そして、内的世界の大きさは少なくとも外的世界と同程度のものだ。

これまでは、外的世界がすべてで、その外的世界の片隅にチッポケな自分の内面がある、という具合に、物理的な大きさをイメージして捉えていたが、この捉え方では、自分の内面をないがしろにしやすい。

これでは、外的世界に日々反応することだけに明け暮れて生きていくことになるのではないか?

そんなことを思ったところもある。

内的世界を広く持っている人は、外的世界にある他人とのコミュニケーションをどこか、たまに海外に遊びに行ったことのように捉え、ホームである内面との距離を自然にとる余裕があるはずだ。

もちろん内面の世界は、外的世界の出来事をキッカケにして展開することになるわけなのだから、外的世界に影響されるものではある。

しかし、内面の世界は自分というものを理解することが大きな目的になるから、外的世界を主にする捉え方とは全く別物になるのだ。

内面の目的のために外的世界を道具として使っているに過ぎないと捉える。

ちなみに、外的世界だけになって他人のことが一番になる時、人は他人をコントロールしようとして、支配だったり、依存だったり、いうものが更に必要になってくるのだろう。

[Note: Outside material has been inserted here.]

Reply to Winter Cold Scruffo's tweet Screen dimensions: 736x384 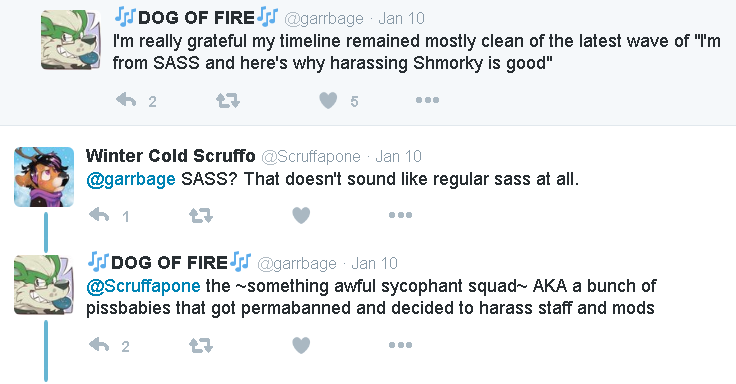click(100, 215)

支配や依存は、コミュニケーションに表れてしまうから、またよろしくない。

・・・・・・

ここまでのところがより「内向的」になった私の最近の体感であり、後付けのところもあるように思うが、その体感の背景にあるものだ。

「内向的」になったことで、人との関係をどこか距離をおいて見れて、返ってクッキリ見えるようにも感じている。

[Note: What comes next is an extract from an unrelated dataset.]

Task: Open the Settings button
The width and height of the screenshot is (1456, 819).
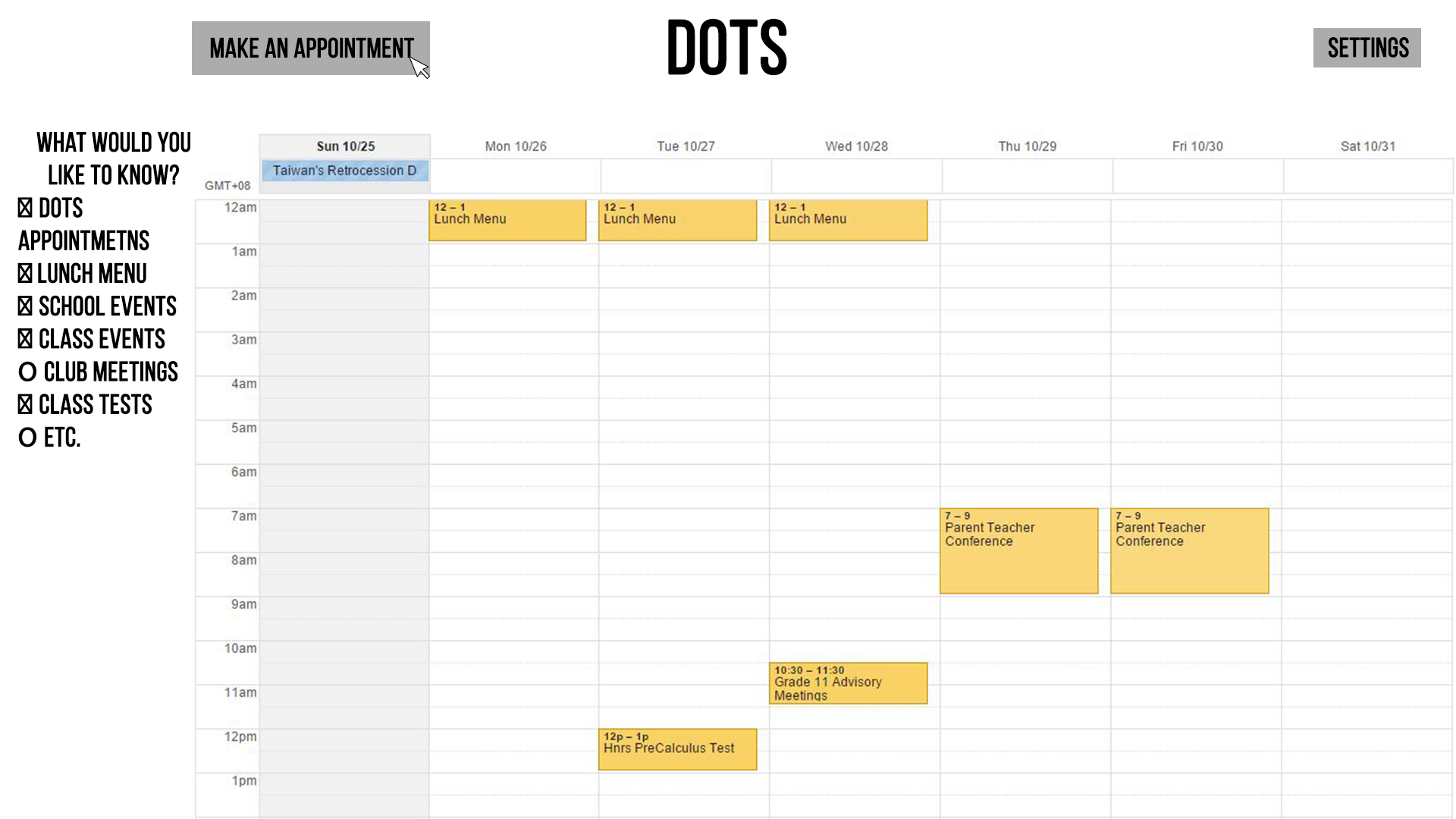Action: coord(1367,48)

一番の興味が自分自身の理解になるのだから、他人のことの興味度合がいい塩梅になるのかもしれない。

知識という幻想から覚める

さて今回は、頑張れば頑張るほど遠ざかる、というものの一例として、コミュ力のアップというものを上げることになったのだが・・・。

コミュ力のアップのように私がいろいろと遠回りをしてしまう原因はどこにあるのだろうか?

それは、いくつもの勘違いがあることによるのではないだろうか?

(勘違い例)

・人生は、努力の積み重ねによって、階段を登るように線形的に成長する向上の道である。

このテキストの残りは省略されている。